Passage:
*-*-*
We headed back to the Bethlehem bus stop and parted ways. I was a little nervous about the checkpoint but didn’t have any trouble at all, but several other passengers were checked outside the bus. It was astonishing to see the security installations around the road to Bethlehem. Consisting of a tunnel, walls around the highway, numerous watchtowers, and a 5-lane checkpoint, the road between Bethlehem and Jerusalem is essentially a military fortress. These installations and accompanying laws have prevented Yousef from visiting the City of David since 2001 despite its proximity. Unfortunately this is a very, very common situation for Palestinians living in the West Bank.
Here’s a quick photo from Bethlehem. More soon.
This day has been incredible. I just got back from an open mic where everyone was amazingly talented. Picked up a CD from a spoken word poet. Lots of song, performance, generally mind-blowing people and ideas. Lots of commentary on Jewish identity, some of which I understood, more of which I wish I did. Young Jerusalem expats are the best. I’m just too exhausted to say more now, but might lay awake thinking about everything for hours. Everything here is so intense, the pace of life is astonishing.
I walked today, expecting to hit a wall. Literally.
Starting from the center of Jerusalem, I traveled south by foot and bus, towards the barrier. My borrowed map was nearly falling apart, but with a little help from my trusty compass, it was good enough to get me to the zoo, my first destination. Here, the ground fell away into a steep valley where train tracks ran amid construction. A road lay parallel to the tracks, and then the ground rose again sharply, mimicking the undulating landscape around the city. Somewhere between the tracks and the hill was the Green Line, but there was nothing to suggest it, save this sign.
*-*-*
Material:
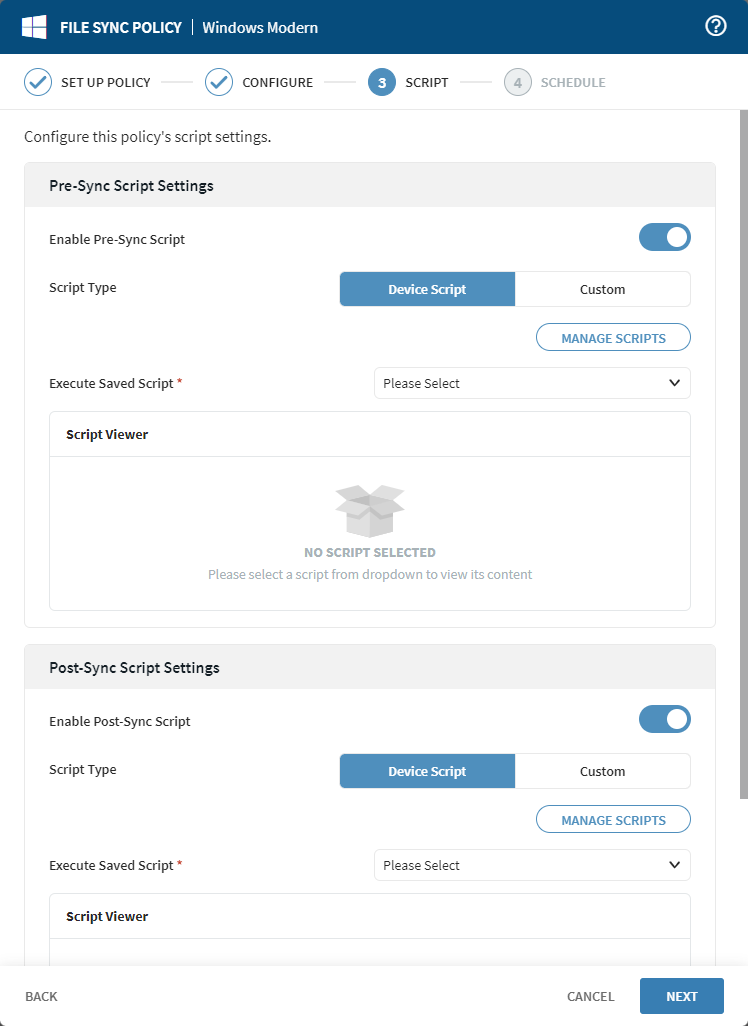
Task: Disable the Pre-Sync Script toggle
Action: tap(665, 237)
*-*-*
Render this sentence from the Jerusalem travel passage in Spanish: "It was astonishing to see the security installations around the road to Bethlehem."

The response:
Fue asombroso ver las instalaciones de seguridad alrededor de la carretera a Belén.